── Study material

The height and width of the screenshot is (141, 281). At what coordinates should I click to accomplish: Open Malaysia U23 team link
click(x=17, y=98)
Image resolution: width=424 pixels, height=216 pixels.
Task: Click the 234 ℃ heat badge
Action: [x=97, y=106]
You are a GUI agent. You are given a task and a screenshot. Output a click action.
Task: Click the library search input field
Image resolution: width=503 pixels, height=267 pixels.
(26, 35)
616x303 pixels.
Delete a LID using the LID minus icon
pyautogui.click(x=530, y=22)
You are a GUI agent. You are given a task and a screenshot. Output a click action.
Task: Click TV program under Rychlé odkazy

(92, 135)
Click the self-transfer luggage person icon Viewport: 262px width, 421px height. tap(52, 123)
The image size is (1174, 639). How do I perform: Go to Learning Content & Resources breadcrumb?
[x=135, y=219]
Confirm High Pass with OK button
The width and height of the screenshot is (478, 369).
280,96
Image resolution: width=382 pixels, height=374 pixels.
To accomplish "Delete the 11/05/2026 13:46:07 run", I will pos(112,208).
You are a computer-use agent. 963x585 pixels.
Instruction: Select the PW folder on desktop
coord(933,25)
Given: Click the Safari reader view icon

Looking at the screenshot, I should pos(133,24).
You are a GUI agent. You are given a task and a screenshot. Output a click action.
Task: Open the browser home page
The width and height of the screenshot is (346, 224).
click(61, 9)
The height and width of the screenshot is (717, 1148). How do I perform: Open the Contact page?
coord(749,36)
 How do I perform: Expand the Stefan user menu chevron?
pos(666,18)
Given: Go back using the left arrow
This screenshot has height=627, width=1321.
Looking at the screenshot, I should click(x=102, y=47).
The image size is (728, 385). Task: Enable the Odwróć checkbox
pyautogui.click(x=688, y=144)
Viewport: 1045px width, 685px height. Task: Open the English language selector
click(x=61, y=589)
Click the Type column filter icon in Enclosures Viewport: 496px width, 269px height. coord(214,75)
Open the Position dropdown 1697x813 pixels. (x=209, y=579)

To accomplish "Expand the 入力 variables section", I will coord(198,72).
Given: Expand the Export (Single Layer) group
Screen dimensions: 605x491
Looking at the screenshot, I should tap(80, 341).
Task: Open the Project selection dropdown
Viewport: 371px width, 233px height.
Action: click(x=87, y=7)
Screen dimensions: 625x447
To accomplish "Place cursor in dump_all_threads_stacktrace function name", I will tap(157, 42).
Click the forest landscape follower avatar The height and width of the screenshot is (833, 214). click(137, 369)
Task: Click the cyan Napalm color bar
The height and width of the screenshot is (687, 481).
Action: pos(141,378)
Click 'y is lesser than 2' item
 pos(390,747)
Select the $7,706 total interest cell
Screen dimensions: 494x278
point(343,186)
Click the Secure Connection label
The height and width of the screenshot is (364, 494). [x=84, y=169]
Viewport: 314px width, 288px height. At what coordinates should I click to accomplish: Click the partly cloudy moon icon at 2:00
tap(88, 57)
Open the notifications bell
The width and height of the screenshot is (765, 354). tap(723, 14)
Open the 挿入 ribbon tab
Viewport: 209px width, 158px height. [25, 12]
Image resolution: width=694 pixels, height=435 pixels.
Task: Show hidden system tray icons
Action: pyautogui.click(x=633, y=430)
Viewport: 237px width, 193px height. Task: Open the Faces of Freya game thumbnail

────

### Instructions to follow
Reproduce every line of the data without changing a word.

### Finished exercise
The height and width of the screenshot is (141, 281). At what coordinates should I click to accomplish: Open Malaysia U23 team link
click(x=17, y=98)
Image resolution: width=424 pixels, height=216 pixels.
Task: Click the 234 ℃ heat badge
Action: [x=97, y=106]
You are a GUI agent. You are given a task and a screenshot. Output a click action.
Task: Click the library search input field
Image resolution: width=503 pixels, height=267 pixels.
(26, 35)
616x303 pixels.
Delete a LID using the LID minus icon
pyautogui.click(x=530, y=22)
You are a GUI agent. You are given a task and a screenshot. Output a click action.
Task: Click TV program under Rychlé odkazy

(92, 135)
Click the self-transfer luggage person icon Viewport: 262px width, 421px height. tap(52, 123)
The image size is (1174, 639). How do I perform: Go to Learning Content & Resources breadcrumb?
[x=135, y=219]
Confirm High Pass with OK button
The width and height of the screenshot is (478, 369).
280,96
Image resolution: width=382 pixels, height=374 pixels.
To accomplish "Delete the 11/05/2026 13:46:07 run", I will pos(112,208).
You are a computer-use agent. 963x585 pixels.
Instruction: Select the PW folder on desktop
coord(933,25)
Given: Click the Safari reader view icon

Looking at the screenshot, I should pos(133,24).
You are a GUI agent. You are given a task and a screenshot. Output a click action.
Task: Open the browser home page
The width and height of the screenshot is (346, 224).
click(61, 9)
The height and width of the screenshot is (717, 1148). How do I perform: Open the Contact page?
coord(749,36)
 How do I perform: Expand the Stefan user menu chevron?
pos(666,18)
Given: Go back using the left arrow
This screenshot has height=627, width=1321.
Looking at the screenshot, I should click(x=102, y=47).
The image size is (728, 385). Task: Enable the Odwróć checkbox
pyautogui.click(x=688, y=144)
Viewport: 1045px width, 685px height. Task: Open the English language selector
click(x=61, y=589)
Click the Type column filter icon in Enclosures Viewport: 496px width, 269px height. coord(214,75)
Open the Position dropdown 1697x813 pixels. (x=209, y=579)

To accomplish "Expand the 入力 variables section", I will coord(198,72).
Given: Expand the Export (Single Layer) group
Screen dimensions: 605x491
Looking at the screenshot, I should tap(80, 341).
Task: Open the Project selection dropdown
Viewport: 371px width, 233px height.
Action: click(x=87, y=7)
Screen dimensions: 625x447
To accomplish "Place cursor in dump_all_threads_stacktrace function name", I will tap(157, 42).
Click the forest landscape follower avatar The height and width of the screenshot is (833, 214). click(137, 369)
Task: Click the cyan Napalm color bar
The height and width of the screenshot is (687, 481).
Action: pos(141,378)
Click 'y is lesser than 2' item
 pos(390,747)
Select the $7,706 total interest cell
Screen dimensions: 494x278
point(343,186)
Click the Secure Connection label
The height and width of the screenshot is (364, 494). [x=84, y=169]
Viewport: 314px width, 288px height. At what coordinates should I click to accomplish: Click the partly cloudy moon icon at 2:00
tap(88, 57)
Open the notifications bell
The width and height of the screenshot is (765, 354). tap(723, 14)
Open the 挿入 ribbon tab
Viewport: 209px width, 158px height. [25, 12]
Image resolution: width=694 pixels, height=435 pixels.
Task: Show hidden system tray icons
Action: pyautogui.click(x=633, y=430)
Viewport: 237px width, 193px height. Task: Open the Faces of Freya game thumbnail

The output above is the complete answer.